Cumhuriyetimizin ilk yıllarında, ülkeye yaptığı hizmetlerle öne çıkan isimdir, Demirağ.
Fransızların demiryolu yapımını bırakmalarından sonra, demiryolu yapım işini üstlenmiş ve başarıyla tamamladığı için de Atatürk tarafından kendisine Demirağ soyadı verilmiştir.
Dünyanın ve ülkemizin ekonomik buhranlarla boğuştuğu bir dönemde elini taşın altına koyup, 1936 yılında Beşiktaş Nuri Demirağ uçak fabrikasını kurmuştur. İlk yılında tek motorlu, iki yıl sonrada çift motorlu uçak üretmeyi başarmıştır.

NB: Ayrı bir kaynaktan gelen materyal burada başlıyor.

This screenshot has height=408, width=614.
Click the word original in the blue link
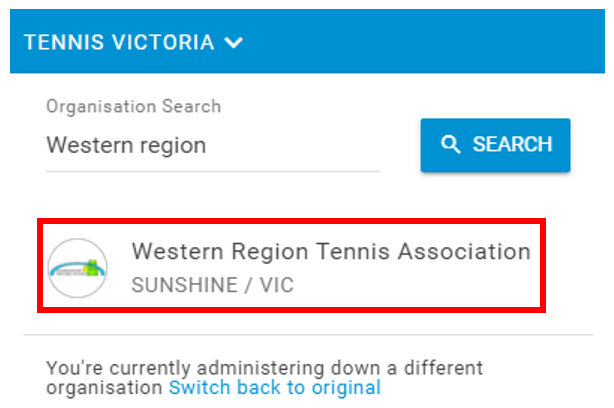tap(346, 388)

1938 yılında kendisinden kaynaklanmayan bir kaza ile işler ters gitmeye başlıyor. Atatürk”ün vefatı ve bu kazayı fırsat bilen şer odakları devreye giriyor ve önüne set çekmek için her yola başvuruyorlar. Siparişler iptal ediliyor, ihracatının önüne engeller konuyor, eğitim alanı olarak kullanılan yer istimlak ediliyor, bu sıkıntıları ve engellemeleri aşamayan Demirağ, fabrikasını 1944 yılında kapatmak zorunda kalıyor.

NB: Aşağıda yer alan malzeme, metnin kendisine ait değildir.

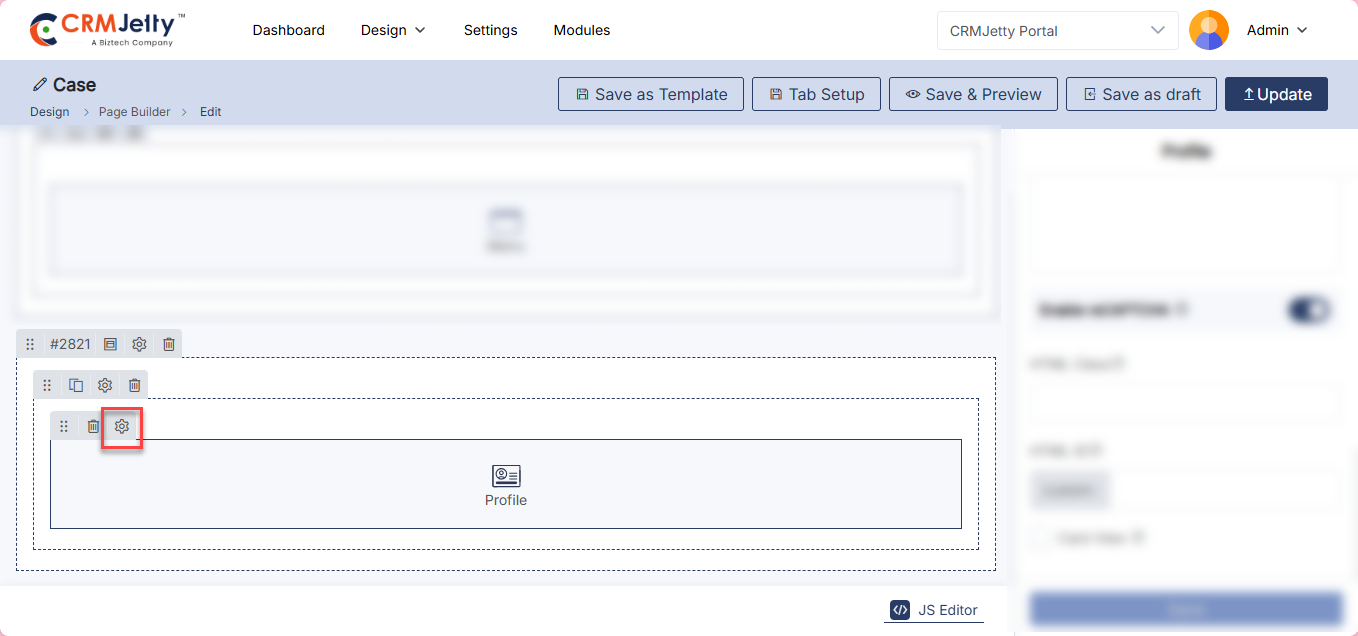Click the admin user avatar
Screen dimensions: 1358x636
point(1208,30)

Aynı son, Atatürk tarafından Kayseri’de kurulan Uçak fabrikasının (TOMTAȘ) başına da geliyor.
Türkiye’nin uçak üretmesinin önüne geçmek için her yola başvuran ABD, Türkiye’ye milyonlarca dolarlık silah araç ve gereç yardımında bulunuyor. O dönemin generallerinden biri “bedava uçak almak varken, parayla alırsam bu millet beni asar” ifadesi herşeyi özetlemektedir. Maalesef bu ülke yine kendi içinden hançerlenmistir.
Kendi devleti tarafından akamete uğratılan Türk Havacılık Sanayi bugün yeniden küllerinden doğmaya çalışmaktadır. Fakat; ne hazindir ki aynı şer odakları yine harekete geçmiş ve saldırılarının dozunu her geçen gün daha da arttırmaktadır.
Devlet ve millet olarak bu saldırıların önüne set çekmek zorundayız. Bu ülkenin bir yüz yıl daha kaybetmeye tahammülü yoktur.
Dün paramızla alamadığınız İHA lar, bugün yerli ve milli üretimin verdiği gururla semalarımızda süzülmektedir. İHA ve SİHA üretiminde dünyada ilk üçte olmamızın gururunu bize yaşatan Baykar ve bu vesileyle Selçuk Bayraktar’a şükranlarımı sunuyorum.
İnşallah, ay yıldızın kuşattığı bu mavi gökte, yerli savaş uçaklarımızın uçtuğunu da göreceğiz…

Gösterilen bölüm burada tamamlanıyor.